■ **ACTION ITEM**: Please transcribe, word for word, the section of the text on honours reform that begins with the words "A national honours" and ends with "quotas of honours.".

Reforming the Honours System

The award of a Dameship of the British Empire in the recent Queen’s Birthday Honours to a presenter of a BBC radio talk show, the belated award of a Knighthood to Robert Edwards, pioneer of the IVF method of human conception also this year (see below), and the current proposals for reforming the House of Lords, all raise questions about the design for an honours system commanding general respect.

The Present British System of Honours

A national honours system is important because it signifies what the political system really values.  Since a national political system is ostensibly maintained to advance the lasting interests of the nation, it is essential that both public appointments and honours should reinforce those national interests rather than reflect passing fancies of politicians or indeed the determined insistence of certain groups to hold on to “their” quotas of honours.

Honours are used in virtually all organisations to recognise achievement over and above the ordinary.  Medals and prizes in universities and the professions, the honours boards of clubs and societies, gallantry medals in the services, Olympic medals, are all examples.

While there are always elements of chance and subjectivity, the criteria for awards in such fields are usually clear: awards are made to the best performing individuals over time or in a competition.

Criteria for National Honours

While awards in the professions are set to encourage distinction in specific facets of their fields, things are not generally so obvious for British national honours.  Bravery in the field of battle is pretty clear cut because this is a quality which is conducive to the primary purpose of military action which is winning battles.  But what of civil society? 

The pioneers of in vitro fertilisation (IVF) – Robert Edwards (born 1925) and Patrick Steptoe (1913-1988) – a truly ground-breaking development with the birth of Louise Brown in Oldham General Hospital in 1978, the world’s first test tube baby and now a mother herself – went un-honoured until the belated award of the Nobel Prize to Edwards[1] in 2010 was followed by the even more belated award of a British knighthood in 2011.

By 2010, around four million desperately wanted babies had been born all over the world thanks to IVF.  In 2011, the same level of honour as Edwards’ has been made to a female presenter of a BBC radio talk show (see Designs for Modern Britain page).

In general one might expect to design a civil honours system which singles out achievement in those fields which any civil society has to be successful in to survive, above all in those conducive to earning its living.  Doing a good job for which one is well-paid should not be enough.

Ever since George V reputedly remarked that the Crown was intended to be the “fount of honour”, not a “fountain”, as Prime Minister Lloyd George tried to shore up his position by, in effect, selling honours, there has been continued public and private comment about the honours system.

Changes to the Honours system designed to align it with the long-term interests of the country are proposed on the Designs for Modern Britain page of this website.


[1] A Nobel Prize can only go to living people so Steptoe died without sharing one with Edwards.

■ **DATA FOR ANALYSIS**:

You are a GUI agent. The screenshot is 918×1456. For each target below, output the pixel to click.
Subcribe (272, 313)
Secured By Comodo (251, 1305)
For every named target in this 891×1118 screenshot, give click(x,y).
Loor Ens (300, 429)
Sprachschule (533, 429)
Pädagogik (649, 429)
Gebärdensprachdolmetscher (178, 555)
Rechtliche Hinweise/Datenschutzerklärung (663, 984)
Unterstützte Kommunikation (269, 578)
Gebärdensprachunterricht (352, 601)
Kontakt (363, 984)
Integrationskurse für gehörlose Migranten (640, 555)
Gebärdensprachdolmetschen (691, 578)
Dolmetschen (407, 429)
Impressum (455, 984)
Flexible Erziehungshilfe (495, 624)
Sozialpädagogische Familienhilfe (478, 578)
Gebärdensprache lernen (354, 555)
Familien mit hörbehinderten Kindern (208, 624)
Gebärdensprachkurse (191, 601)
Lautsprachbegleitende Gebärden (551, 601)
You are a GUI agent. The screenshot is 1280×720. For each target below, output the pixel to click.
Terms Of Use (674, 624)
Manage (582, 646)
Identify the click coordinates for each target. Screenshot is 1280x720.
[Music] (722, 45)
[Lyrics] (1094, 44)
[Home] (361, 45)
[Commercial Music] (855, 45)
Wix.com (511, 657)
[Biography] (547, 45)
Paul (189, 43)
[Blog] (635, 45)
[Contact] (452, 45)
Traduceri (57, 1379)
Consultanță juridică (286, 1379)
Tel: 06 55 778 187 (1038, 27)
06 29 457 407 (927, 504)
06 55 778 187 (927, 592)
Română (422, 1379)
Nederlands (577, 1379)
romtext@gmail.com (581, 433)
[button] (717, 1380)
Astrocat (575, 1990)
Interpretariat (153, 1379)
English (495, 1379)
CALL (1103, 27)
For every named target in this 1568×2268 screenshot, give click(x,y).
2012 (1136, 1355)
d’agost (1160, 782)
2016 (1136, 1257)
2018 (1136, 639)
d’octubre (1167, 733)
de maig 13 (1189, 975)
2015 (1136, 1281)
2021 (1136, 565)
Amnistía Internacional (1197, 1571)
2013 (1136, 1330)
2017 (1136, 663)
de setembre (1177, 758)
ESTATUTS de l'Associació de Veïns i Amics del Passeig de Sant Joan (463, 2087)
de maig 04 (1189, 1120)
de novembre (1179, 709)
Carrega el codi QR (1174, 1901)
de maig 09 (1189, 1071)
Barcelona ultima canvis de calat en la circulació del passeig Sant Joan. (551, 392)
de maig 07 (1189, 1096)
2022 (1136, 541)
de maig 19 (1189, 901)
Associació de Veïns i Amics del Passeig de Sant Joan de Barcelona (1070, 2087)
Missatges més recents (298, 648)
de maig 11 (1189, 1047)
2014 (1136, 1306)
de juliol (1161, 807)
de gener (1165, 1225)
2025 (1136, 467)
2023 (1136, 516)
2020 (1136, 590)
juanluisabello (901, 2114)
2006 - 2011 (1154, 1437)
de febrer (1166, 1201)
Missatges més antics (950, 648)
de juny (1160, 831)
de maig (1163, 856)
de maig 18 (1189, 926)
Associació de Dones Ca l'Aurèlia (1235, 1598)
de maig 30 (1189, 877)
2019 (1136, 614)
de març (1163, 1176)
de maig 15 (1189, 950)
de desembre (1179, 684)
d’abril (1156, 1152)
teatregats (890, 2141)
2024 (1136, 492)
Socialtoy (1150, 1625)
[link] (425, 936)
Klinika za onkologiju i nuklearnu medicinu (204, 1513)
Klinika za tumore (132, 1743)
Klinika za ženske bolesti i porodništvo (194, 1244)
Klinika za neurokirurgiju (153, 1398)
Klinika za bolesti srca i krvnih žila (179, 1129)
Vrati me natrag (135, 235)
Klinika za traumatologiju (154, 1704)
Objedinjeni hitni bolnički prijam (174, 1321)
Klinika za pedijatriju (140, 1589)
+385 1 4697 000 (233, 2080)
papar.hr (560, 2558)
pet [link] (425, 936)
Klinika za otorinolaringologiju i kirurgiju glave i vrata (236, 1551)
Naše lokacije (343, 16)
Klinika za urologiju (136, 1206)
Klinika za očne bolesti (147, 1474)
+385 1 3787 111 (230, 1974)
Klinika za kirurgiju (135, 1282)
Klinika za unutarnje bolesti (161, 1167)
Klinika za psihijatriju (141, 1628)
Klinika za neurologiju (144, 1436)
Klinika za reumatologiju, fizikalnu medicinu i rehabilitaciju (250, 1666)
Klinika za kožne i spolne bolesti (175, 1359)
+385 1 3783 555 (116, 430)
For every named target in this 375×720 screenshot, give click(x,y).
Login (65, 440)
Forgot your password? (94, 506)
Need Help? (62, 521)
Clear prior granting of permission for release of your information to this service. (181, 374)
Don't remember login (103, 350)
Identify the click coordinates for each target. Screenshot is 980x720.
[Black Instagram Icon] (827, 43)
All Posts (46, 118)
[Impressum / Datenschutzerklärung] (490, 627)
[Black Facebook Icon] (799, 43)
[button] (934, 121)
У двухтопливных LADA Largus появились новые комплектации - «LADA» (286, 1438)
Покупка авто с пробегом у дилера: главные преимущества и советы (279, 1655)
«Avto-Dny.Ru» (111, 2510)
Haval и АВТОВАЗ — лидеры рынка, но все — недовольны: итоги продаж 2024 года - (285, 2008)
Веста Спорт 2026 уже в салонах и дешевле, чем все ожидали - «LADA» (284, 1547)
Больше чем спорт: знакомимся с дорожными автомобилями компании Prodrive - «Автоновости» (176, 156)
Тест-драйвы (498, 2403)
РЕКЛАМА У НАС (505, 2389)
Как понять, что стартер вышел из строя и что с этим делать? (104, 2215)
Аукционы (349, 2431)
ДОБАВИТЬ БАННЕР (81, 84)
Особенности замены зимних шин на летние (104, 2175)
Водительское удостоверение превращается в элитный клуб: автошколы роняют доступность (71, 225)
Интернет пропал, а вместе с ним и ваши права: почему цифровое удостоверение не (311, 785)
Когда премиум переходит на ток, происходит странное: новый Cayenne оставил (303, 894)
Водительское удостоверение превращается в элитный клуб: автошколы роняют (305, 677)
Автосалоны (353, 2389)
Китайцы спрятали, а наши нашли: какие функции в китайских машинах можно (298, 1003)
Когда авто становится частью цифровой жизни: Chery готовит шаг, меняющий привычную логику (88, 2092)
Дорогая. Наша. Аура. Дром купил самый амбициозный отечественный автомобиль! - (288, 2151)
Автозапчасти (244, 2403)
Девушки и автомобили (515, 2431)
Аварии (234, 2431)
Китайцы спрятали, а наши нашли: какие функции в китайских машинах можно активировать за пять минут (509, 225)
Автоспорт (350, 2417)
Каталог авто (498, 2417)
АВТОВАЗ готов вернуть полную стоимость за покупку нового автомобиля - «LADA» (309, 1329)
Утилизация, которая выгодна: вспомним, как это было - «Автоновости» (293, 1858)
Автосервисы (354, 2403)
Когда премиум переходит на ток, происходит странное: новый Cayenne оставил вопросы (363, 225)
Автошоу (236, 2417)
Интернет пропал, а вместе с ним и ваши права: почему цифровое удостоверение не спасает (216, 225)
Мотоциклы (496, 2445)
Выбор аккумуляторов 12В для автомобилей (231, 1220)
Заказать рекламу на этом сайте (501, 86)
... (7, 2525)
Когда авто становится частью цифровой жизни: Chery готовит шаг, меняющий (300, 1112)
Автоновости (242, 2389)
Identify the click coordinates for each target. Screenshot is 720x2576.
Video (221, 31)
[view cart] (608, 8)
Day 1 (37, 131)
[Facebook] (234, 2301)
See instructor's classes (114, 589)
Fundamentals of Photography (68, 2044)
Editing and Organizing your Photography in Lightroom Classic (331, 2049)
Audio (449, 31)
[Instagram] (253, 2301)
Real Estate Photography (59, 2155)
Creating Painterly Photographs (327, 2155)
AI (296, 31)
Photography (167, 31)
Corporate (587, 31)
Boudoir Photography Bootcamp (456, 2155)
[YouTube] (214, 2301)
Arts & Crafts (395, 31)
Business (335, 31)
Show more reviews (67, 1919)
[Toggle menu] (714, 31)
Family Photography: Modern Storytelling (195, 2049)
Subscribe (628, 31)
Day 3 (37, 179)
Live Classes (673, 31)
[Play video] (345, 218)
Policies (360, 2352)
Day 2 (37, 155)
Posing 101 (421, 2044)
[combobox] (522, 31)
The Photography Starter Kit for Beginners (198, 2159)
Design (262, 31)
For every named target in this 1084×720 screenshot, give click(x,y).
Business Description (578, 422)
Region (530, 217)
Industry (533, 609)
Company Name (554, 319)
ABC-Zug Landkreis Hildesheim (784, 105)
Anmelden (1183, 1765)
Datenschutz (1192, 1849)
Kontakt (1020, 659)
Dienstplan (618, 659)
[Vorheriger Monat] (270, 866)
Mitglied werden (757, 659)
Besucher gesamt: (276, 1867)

■ **TASK RESULT**:
A national honours system is important because it signifies what the political system really values.  Since a national political system is ostensibly maintained to advance the lasting interests of the nation, it is essential that both public appointments and honours should reinforce those national interests rather than reflect passing fancies of politicians or indeed the determined insistence of certain groups to hold on to “their” quotas of honours.